§ **YOUR ASSIGNMENT**: The answer must consist solely of the lines below starting at the one containing "Image resolution: width=735" and ending at the one containing "This screenshot has width=932, height=390.", repeated exactly, with both ends included and all pictures omitted.

§ **SOURCE DATA**:
--- START ---
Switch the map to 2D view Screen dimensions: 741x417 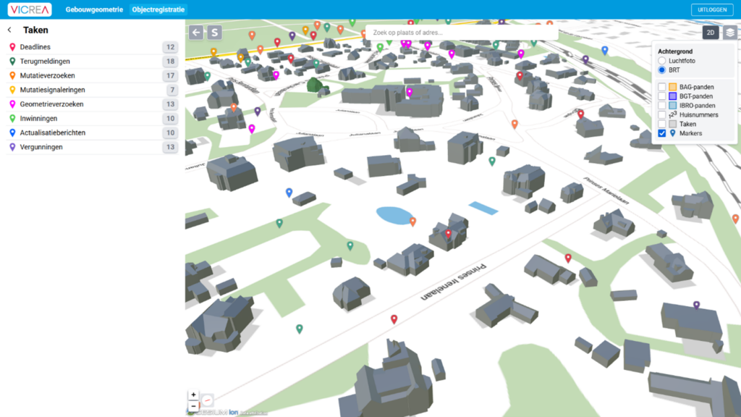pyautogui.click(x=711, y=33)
--- END ---
--- START ---
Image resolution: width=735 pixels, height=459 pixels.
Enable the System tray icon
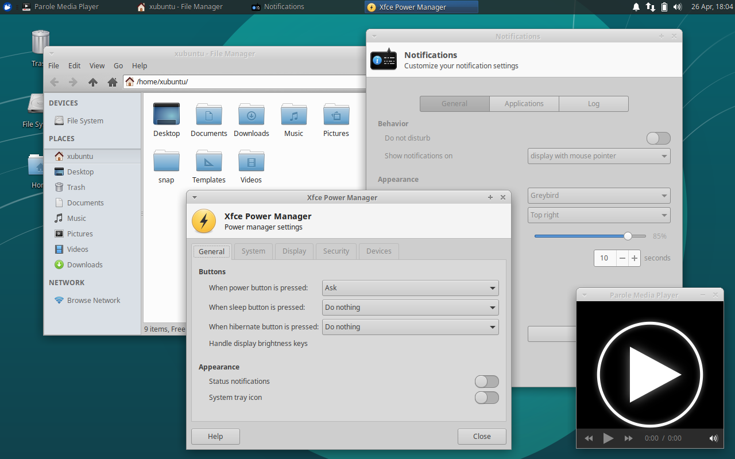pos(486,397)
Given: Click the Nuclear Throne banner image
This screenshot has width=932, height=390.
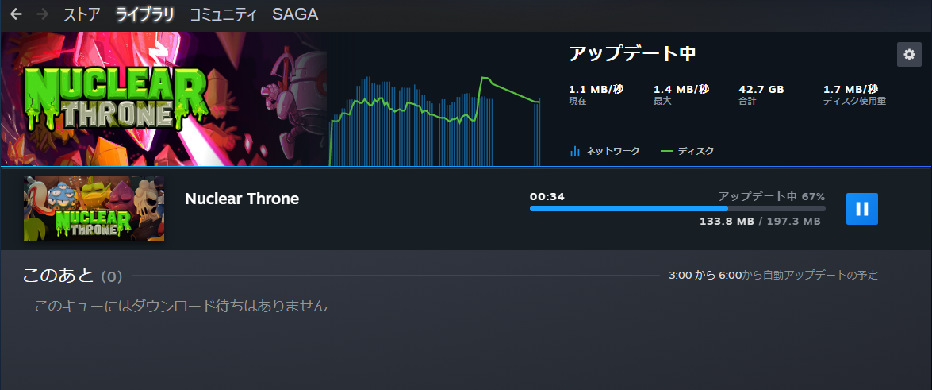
--- END ---
--- START ---
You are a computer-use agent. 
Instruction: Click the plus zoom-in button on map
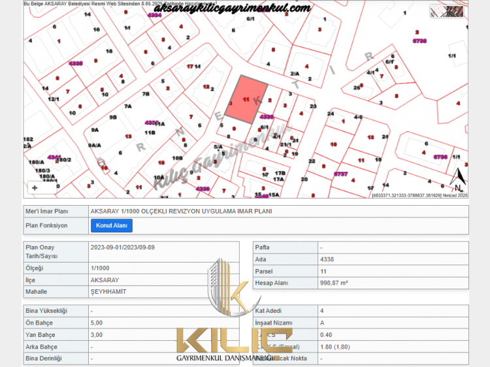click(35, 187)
--- END ---
§ **ANSWER TO THIS EXERCISE**:
Image resolution: width=735 pixels, height=459 pixels.
Enable the System tray icon
pos(486,397)
Given: Click the Nuclear Throne banner image
This screenshot has width=932, height=390.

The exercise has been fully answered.